Please transcribe the data that follows exactly, from its first line through the line that contains "The width and height of the screenshot is (970, 971).".

[Records from a data collection]
[Start of section]
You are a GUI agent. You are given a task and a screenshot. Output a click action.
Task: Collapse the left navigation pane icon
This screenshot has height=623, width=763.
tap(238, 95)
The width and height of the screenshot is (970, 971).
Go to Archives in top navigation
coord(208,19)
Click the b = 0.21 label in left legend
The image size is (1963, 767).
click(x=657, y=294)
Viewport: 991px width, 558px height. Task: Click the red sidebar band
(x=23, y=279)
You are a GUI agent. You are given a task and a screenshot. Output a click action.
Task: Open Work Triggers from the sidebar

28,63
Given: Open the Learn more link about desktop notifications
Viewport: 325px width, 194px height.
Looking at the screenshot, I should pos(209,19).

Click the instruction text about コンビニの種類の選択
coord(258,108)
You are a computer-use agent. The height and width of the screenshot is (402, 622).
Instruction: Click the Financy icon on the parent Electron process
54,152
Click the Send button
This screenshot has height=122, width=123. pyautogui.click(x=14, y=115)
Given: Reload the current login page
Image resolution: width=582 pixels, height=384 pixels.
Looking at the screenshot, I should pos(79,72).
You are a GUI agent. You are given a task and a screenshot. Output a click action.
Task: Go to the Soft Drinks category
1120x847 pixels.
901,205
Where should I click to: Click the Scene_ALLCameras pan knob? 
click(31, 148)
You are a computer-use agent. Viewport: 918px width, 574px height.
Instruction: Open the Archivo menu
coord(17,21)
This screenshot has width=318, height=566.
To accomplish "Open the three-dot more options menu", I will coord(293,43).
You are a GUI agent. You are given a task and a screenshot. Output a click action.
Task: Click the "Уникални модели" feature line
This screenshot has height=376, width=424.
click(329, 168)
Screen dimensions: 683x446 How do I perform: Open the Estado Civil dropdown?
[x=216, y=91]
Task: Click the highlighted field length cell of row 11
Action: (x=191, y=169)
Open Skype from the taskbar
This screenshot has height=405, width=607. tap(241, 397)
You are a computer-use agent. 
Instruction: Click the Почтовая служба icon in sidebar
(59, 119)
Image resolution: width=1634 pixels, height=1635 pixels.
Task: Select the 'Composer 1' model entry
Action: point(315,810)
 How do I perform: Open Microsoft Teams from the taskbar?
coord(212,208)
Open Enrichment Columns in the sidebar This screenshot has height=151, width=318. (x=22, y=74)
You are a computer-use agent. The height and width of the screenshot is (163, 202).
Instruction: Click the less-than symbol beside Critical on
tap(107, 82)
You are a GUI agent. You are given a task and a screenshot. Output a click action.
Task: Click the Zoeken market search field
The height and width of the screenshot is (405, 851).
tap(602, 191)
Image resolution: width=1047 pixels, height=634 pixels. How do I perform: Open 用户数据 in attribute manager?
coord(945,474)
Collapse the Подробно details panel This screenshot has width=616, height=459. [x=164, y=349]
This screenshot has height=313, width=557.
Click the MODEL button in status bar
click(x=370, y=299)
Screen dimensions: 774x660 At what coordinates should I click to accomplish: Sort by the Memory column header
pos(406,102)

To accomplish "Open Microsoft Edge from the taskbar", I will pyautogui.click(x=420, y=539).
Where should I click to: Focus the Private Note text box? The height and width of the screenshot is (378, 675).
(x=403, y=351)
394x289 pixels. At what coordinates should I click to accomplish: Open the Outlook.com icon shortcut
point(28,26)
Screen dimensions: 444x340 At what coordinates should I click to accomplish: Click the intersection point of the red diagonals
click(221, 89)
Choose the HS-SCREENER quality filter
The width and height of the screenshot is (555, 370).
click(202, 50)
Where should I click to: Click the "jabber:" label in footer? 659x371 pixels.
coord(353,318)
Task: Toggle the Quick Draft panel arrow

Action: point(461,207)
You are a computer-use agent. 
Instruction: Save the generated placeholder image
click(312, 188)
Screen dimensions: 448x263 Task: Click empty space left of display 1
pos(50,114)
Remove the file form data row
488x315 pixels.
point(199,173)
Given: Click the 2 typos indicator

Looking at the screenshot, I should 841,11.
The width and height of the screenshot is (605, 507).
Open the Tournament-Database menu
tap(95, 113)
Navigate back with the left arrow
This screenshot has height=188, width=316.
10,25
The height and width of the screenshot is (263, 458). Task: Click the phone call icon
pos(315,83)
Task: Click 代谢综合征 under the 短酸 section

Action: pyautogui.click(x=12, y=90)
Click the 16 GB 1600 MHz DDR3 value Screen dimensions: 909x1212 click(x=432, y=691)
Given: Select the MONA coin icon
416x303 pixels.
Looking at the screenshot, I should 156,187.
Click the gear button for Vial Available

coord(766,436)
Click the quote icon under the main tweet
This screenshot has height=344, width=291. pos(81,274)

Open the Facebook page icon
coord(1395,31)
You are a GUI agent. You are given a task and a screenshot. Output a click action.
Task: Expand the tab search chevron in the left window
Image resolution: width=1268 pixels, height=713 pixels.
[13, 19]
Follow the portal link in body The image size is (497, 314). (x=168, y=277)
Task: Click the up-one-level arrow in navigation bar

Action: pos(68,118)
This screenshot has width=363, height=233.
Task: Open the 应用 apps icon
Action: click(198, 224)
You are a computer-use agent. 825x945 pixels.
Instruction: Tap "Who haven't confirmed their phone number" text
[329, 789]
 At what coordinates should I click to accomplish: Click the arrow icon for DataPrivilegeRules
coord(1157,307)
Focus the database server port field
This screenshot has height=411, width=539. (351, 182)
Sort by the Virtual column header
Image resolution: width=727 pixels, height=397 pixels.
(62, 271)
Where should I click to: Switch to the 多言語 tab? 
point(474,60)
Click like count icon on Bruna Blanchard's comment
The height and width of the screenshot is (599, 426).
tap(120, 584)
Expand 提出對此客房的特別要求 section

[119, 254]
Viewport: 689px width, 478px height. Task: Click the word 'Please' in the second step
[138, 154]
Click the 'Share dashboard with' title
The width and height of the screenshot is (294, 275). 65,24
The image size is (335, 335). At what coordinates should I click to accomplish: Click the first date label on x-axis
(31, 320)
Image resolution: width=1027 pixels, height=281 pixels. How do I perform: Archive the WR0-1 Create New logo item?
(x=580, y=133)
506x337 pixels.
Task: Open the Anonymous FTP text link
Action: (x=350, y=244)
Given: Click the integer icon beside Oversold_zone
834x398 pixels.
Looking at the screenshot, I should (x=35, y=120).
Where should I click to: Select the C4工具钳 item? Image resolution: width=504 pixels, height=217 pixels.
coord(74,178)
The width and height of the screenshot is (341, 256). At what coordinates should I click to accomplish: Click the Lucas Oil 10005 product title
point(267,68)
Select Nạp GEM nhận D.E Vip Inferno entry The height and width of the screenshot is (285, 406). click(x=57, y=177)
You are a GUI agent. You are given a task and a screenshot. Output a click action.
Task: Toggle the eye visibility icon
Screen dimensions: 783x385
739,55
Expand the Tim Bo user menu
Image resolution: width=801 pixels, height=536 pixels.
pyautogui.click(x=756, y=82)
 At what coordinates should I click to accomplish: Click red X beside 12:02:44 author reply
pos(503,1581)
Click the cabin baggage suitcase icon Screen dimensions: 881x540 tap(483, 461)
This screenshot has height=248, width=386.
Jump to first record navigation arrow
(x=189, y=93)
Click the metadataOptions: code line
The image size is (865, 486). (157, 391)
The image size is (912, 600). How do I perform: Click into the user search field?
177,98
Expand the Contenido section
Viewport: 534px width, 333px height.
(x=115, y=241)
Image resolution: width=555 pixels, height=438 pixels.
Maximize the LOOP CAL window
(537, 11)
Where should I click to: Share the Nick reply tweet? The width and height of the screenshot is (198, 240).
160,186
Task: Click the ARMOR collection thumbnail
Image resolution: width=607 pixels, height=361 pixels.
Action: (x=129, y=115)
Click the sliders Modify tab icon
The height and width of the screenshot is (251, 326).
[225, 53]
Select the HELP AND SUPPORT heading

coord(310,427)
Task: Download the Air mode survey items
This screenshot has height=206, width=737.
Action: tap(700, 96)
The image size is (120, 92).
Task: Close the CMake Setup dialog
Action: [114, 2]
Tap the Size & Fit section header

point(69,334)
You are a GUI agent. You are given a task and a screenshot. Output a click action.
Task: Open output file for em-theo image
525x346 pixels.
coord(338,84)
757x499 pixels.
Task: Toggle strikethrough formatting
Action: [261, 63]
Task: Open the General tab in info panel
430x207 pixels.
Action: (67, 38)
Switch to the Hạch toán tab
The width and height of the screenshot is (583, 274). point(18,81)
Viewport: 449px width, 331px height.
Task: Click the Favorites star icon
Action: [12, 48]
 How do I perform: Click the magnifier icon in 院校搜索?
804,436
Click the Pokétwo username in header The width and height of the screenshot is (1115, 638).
[End of section]
_OUTPUT BELOW_.
You are a GUI agent. You are given a task and a screenshot. Output a click action.
Task: Collapse the left navigation pane icon
This screenshot has height=623, width=763.
tap(238, 95)
The width and height of the screenshot is (970, 971).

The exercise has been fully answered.